JHepWork
Developer(s) | Primary developer Dr. S.Chekanov |
---|---|
Stable release | 3.7 / 2013-01-14 |
Written in | Java, Jython |
Operating system | Cross-platform |
Type | Data analysis |
License | Mixed: The core engine is GPL, but the installer, documentation and other components are only free for non-commercial purposes. |
Website | jwork.org/scavis |
jHepWork (2005-2013) is an interactive framework for scientific computation, data analysis and data visualization designed for scientists, engineers and students. jHepWork is multiplatform since it is written in Java, thus it runs on any operating system where the Java virtual machine can be installed. Since 2013, it was renamed to SCaViS project.
The program is designed for interactive scientific plots in 2D and 3D and contains numerical scientific libraries implemented in Java for mathematical functions, random numbers, statistical analysis, curve fitting and other data mining algorithms. jHepWork uses high-level programming languages, such as Jython (Python implemented in Java), JRuby (Ruby implemented in Java), but Java coding can also be used to call jHepWork numerical and graphical libraries.
jHepWork is an attempt to create a data-analysis environment using open-source packages with a coherent user interface and tools competitive to commercial programs. The idea behind the project is to incorporate open-source mathematical and numerical software packages with GUI-type of user interfaces into a coherent program in which the main user interface is based on short-named Java/Python classes. This was required to build an analysis environment using Java scripting concept. A typical example will be shown below.

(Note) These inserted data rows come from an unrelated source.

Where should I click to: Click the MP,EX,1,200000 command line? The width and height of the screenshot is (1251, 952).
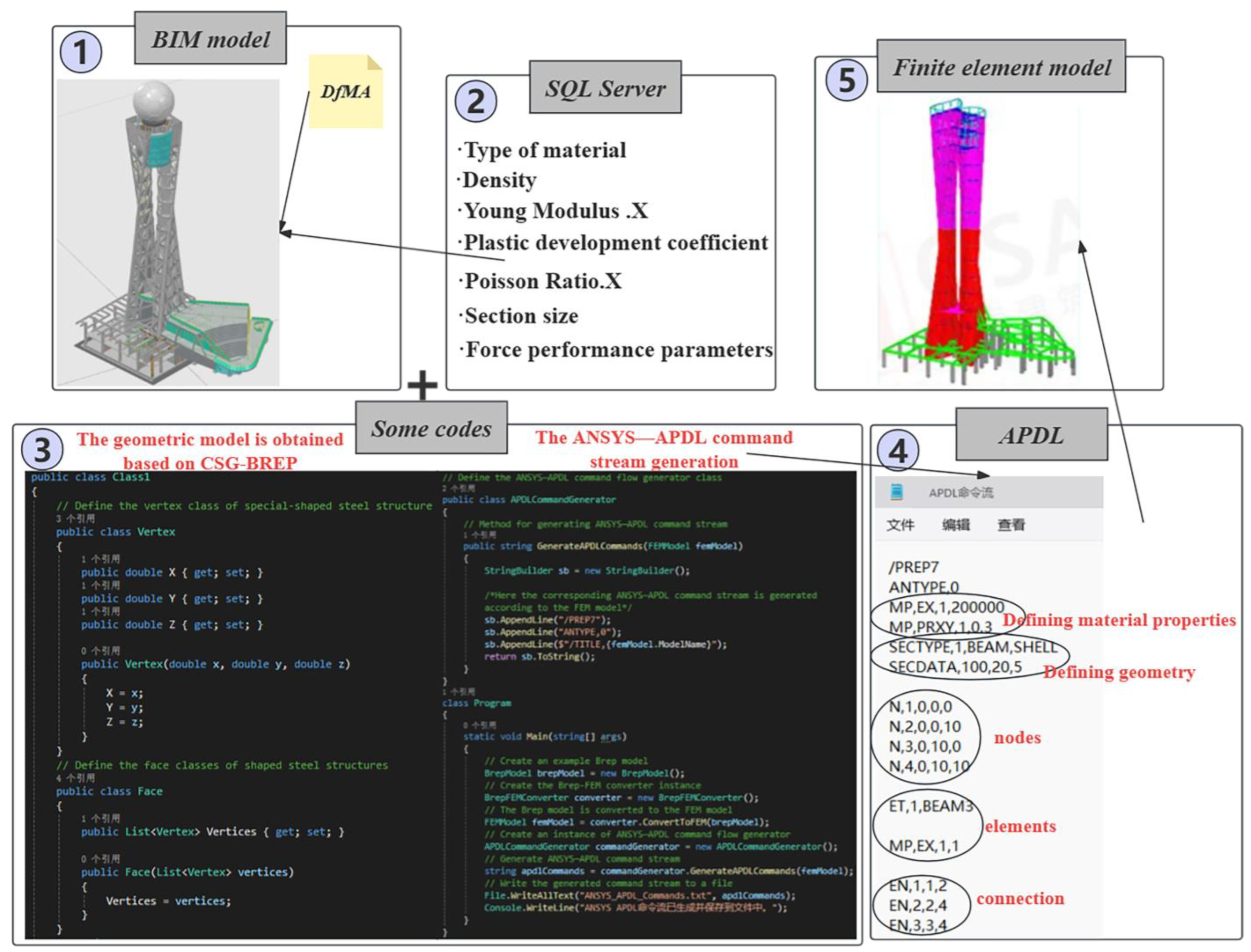tap(946, 608)

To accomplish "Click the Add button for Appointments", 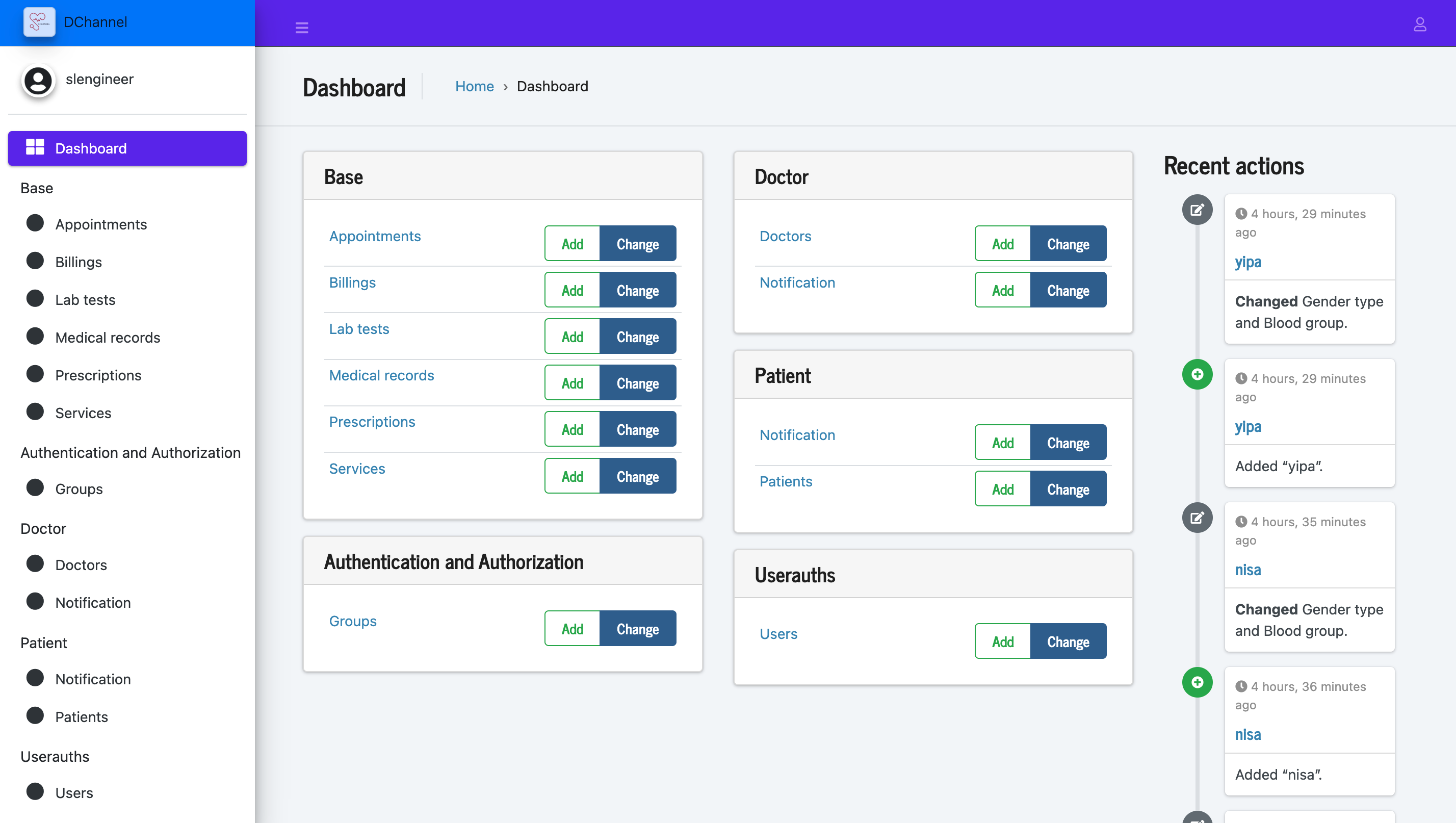I will (x=572, y=244).
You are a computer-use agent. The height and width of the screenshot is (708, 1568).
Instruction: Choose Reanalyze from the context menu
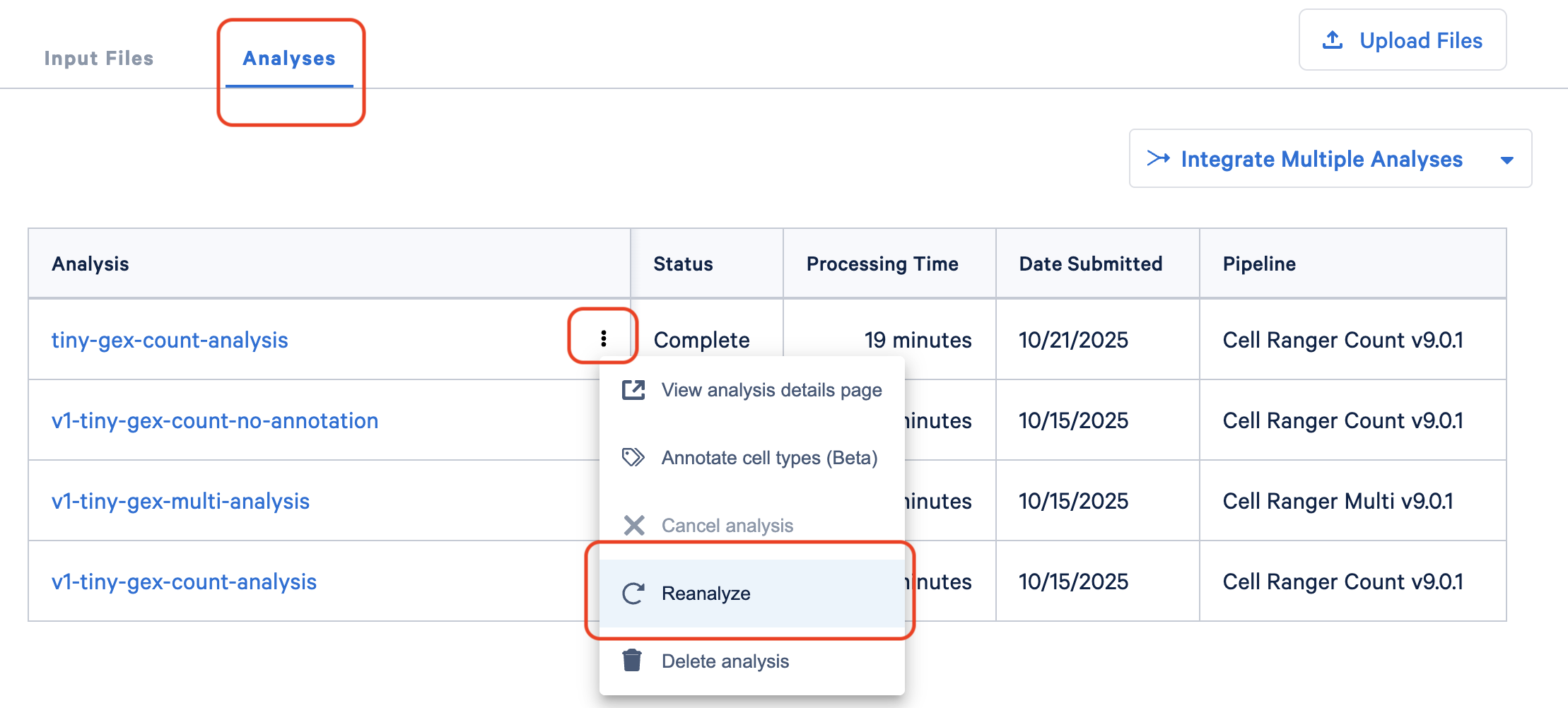point(705,593)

HepWork runs on any platforms (Windows, Mac, Linux, etc.) where Java can be installed. Scripts and Java code (in case of the Java programming) can be run either in a GUI editor of jHepWork or as batch programs. The graphical libraries of jHepWork can be used to create applets. All charts (or "Canvases") used for data representation can be embedded into Web browsers.

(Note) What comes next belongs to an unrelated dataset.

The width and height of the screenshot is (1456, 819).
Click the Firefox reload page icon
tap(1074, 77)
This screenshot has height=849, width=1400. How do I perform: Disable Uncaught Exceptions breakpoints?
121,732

jHepWork can be used everywhere where an analysis of large numerical data volumes, data mining, statistical data analysis and mathematics are essential. The program can be used in natural sciences, engineering, modeling and analysis of financial markets. jHepWork is considered among five best free and open source data-mining software.[1] There are several other jHepWork reviews available,.[2][3] While the program falls into the category of open source software, it is not completely free for commercial usage (see below).
Overview
jHepWork has several features useful for data analysis:
- uses Jython, JRuby or BeanShell scripting, or the standard Java. The GNU Octave mode is also available for symbolic calculations;
- can be integrated with the Web in forms of applets or Java Web-start applications, thus it is suited for distributed analysis environment via the Internet;
- jHepWork is designed from the ground up to support programming with multiple threads;
- has a full-featured IDE with syntax highlighting, syntax checker, code completion and analyser. It includes a version of IDE for small-screen devices;
- includes a help system with a code completion based on the Java reflection technology;
- uses a platform-neutral I/O based on Google's Protocol Buffers. Data can be written in C++ and analyzed using Java/Jython.

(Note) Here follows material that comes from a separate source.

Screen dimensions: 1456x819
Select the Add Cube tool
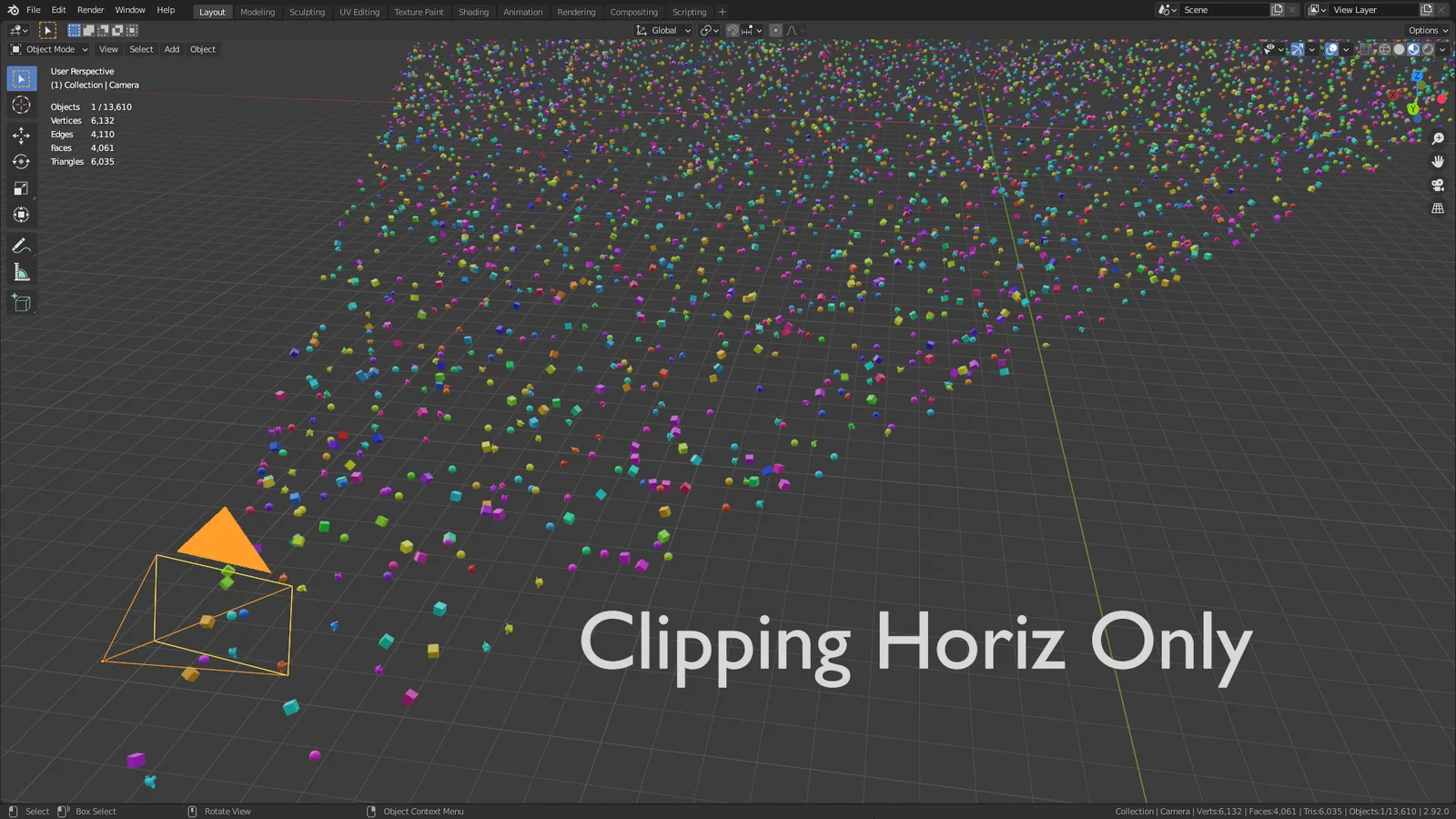pos(21,303)
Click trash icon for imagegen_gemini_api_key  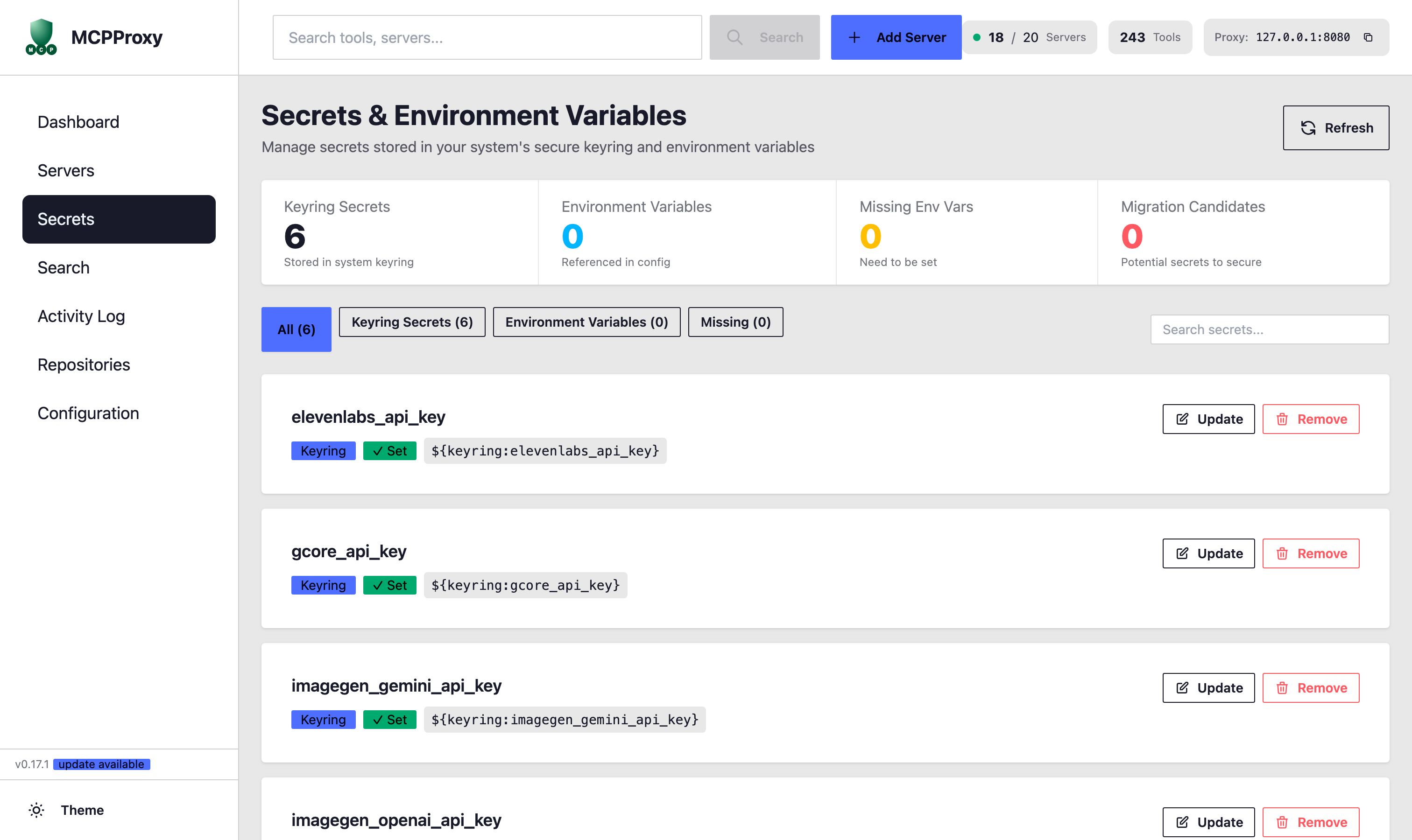point(1282,688)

- databases (object databases and SQL-based databases)
- has a browser for serialized objects and objects created using Google Protocol Buffers;
- includes packages for statistical calculations;
- symbolic calculations similar to those found in the GNU Octave project or MATLAB, but rewritten in Java (jMathLab project).
Data-analysis features
The package supports several mathematical, data-analysis and data mining features:
- 2D and 3D interactive visualization of data, functions, histograms, charts.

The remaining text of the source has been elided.